Prisoners ★★★★½

How was I completely unaware of this film? It's directed by the wonderfully accomplished Denis Villeneuve (with a sterling roster of films I’ve never seen), captured by the masterful Roger Deakins, and with a score composed by Jóhann Jóhannsson, a talented Icelandic producer/composer whom I discovered a few years ago and immediately fell in love with. Add to that the obvious assets of a stacked cast featuring Hugh Jackman, Jake Gyllenhaal, Melissa Leo, Viola Davis, Terrence Howard, Paul Dano and Maria Bello, as well as the experienced editing talents of a Joel Cox/Gary Roach tag-team, and you’ve got the building blocks for a masterclass of cinema - and a beautiful blend of powerful new voices and accomplished experts. Prisoners does all of this justice, with talent to spare.

It’s a dark film - both tonally and visually - with increasingly haunting moments and vivid set pieces that will effortlessly get under your skin. Comparisons to Zodiac and Se7en are completely valid, a perfect balance of ferocity, despair, intrigue and what can only be described as real evil. It’s an exploration of what people are capable of doing to each other, and the horrible parallels that exist at both ends of the spectrum of good and evil. With a script that weaves its characters together while never giving too much away, the unfolding maze of a story constantly holds tension to the breaking point while feeding you pieces of the puzzle as it gradually becomes full-picture.

Tying the whole piece together stylistically is the fabulously nuanced and beautifully composed work of Deakins, with sophisticated and at times off-putting camera movements and a careful control of light and atmosphere. Prisoners is a dark film, with much of its action occurring at night, but the creepiness of the damp Pennsylvania suburbs in the fall are equally well-envisioned even during the day. All of this visual impact is put to good use to augment and amplify the disturbing events, and it’s in the moments where Deakins controls what we’re able to see - and not see - that some of the most impactful moments are expressed. But it’s also in the depth of expression in Jóhannsson’s score, often built upon a constant drone as if a breath being held, that the emotional tone of the film is reinforced. His work here isn’t overpowering, and with Villeneuve’s skills at withholding and discharging tension there’s a sense of restraint present here that makes you really notice the scenes without any music as much as you notice those reinforced by it.

But to say nothing of the talented cast would do a huge disservice to what really carries the film. Jackman is completely relentless as Keller Dover, a father desperate to find his daughter, and seems to run through the complete gamut of human emotions at full power, as if concentrated through a nozzle with utmost focus. It’s easily his best work since The Fountain, and a benchmark for his potential as a performer. Gyllenhaal infuses Detective Loki, his character, with uncompromising determination, and it’s in the moments where that determination fails him that we see a multi-faceted character instead of the two-dimensional brooding goon to whom we are first introduced. Loki is full of interesting character decisions, from less-than-subtle physical tics to allusions to a difficult career and hard life, and Gyllenhaal is firing on all cylinders, completely up to the task of meeting Jackman’s energy. Howard and Davis largely stay out of the way of the leads, while Leo’s character becomes an interesting and compelling one in her own right as the movie comes to full boil. Paul Dano also delivers a fine performance, albeit in a role that doesn’t lend itself to high praise but is fundamental to the fabric of the narrative. It’s in Maria Bello’s and Dylan Minnette’s characters (Jackman/Dover’s wife and son) that we see the only real weakness in the character department, but it’s largely due to a sprawling storyline and rich cast that these characters ultimately get the short end of the stick.

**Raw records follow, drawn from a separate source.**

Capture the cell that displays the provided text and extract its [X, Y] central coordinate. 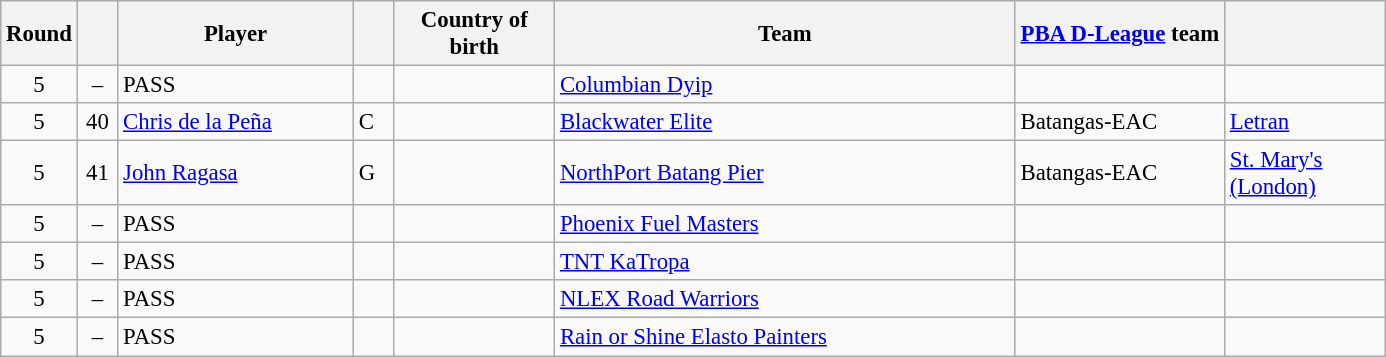
Country of birth [474, 34]
St. Mary's (London) [1304, 174]
Player [236, 34]
Columbian Dyip [786, 85]
Blackwater Elite [786, 122]
Letran [1304, 122]
John Ragasa [236, 174]
C [374, 122]
40 [98, 122]
TNT KaTropa [786, 262]
Team [786, 34]
Rain or Shine Elasto Painters [786, 337]
NorthPort Batang Pier [786, 174]
NLEX Road Warriors [786, 299]
Chris de la Peña [236, 122]
Round [39, 34]
PBA D-League team [1120, 34]
Phoenix Fuel Masters [786, 224]
41 [98, 174]
G [374, 174]
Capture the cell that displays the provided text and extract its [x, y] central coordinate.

A film like this, by a director who I have heard of but have never been exposed to, is one that commands attention - making me want to work through his filmography and discover all that he has brought to life. Prisoners is a film that demonstrates how all of the crafts of filmmaking can come together and make something truly memorable - a thriller with an engaging story, infused with style, and compellingly delivered by its cast. It’s not a short film, clocking in at over two and a half hours, but with incredible attention to pacing, consideration to craft, and strength of plot, it’s a film that will serve as a yardstick for all films - and not just dark, moody crime thrillers - for years to come.